» **Data extract**:
—————

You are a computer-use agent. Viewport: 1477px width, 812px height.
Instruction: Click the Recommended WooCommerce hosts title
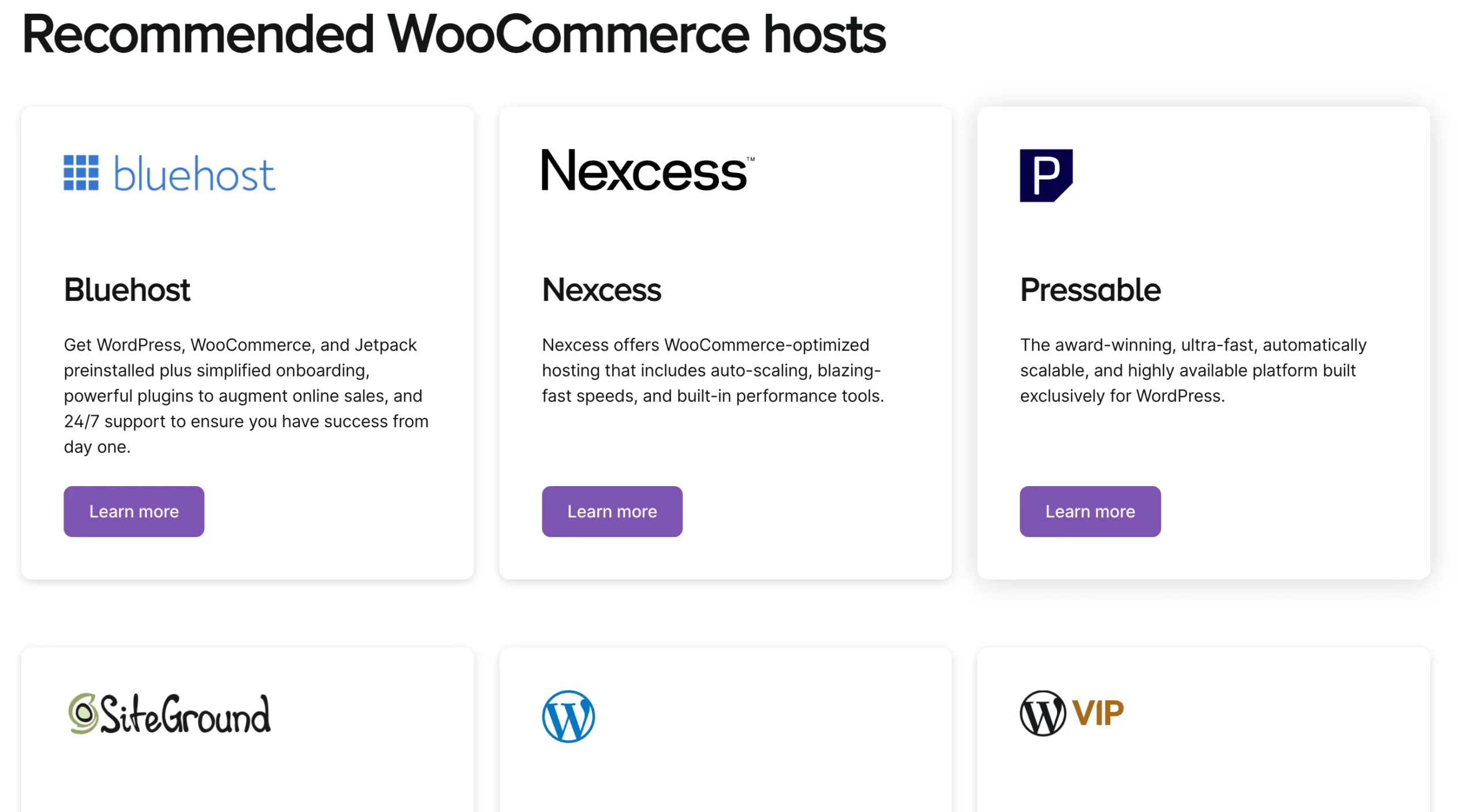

—————

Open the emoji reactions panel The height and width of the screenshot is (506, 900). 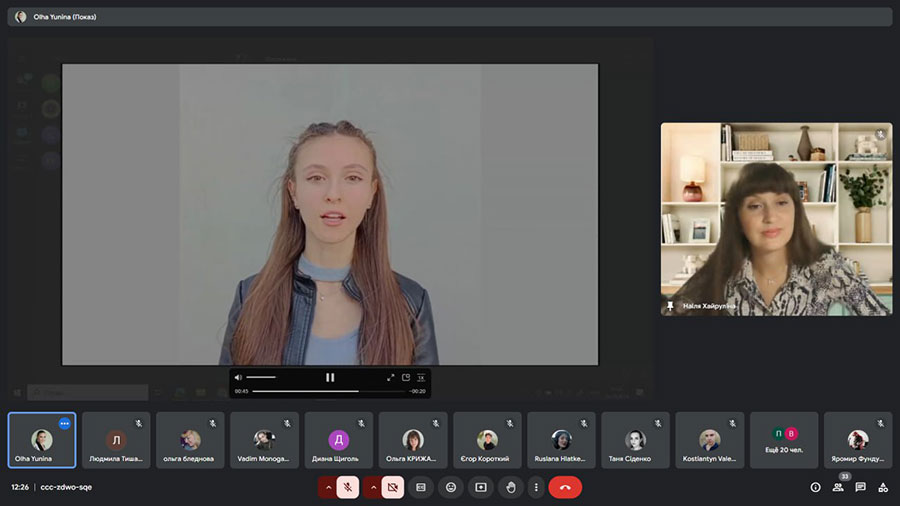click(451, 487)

—————

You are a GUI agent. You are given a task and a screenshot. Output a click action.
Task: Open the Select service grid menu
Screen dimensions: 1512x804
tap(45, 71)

—————

» **The request**:
Echo the lines from the one with "You are a GUI" up to and including the one with "tap(45, 71)", reproducing each verbatim.

» **Problem solution**:
You are a GUI agent. You are given a task and a screenshot. Output a click action.
Task: Open the Select service grid menu
Screen dimensions: 1512x804
tap(45, 71)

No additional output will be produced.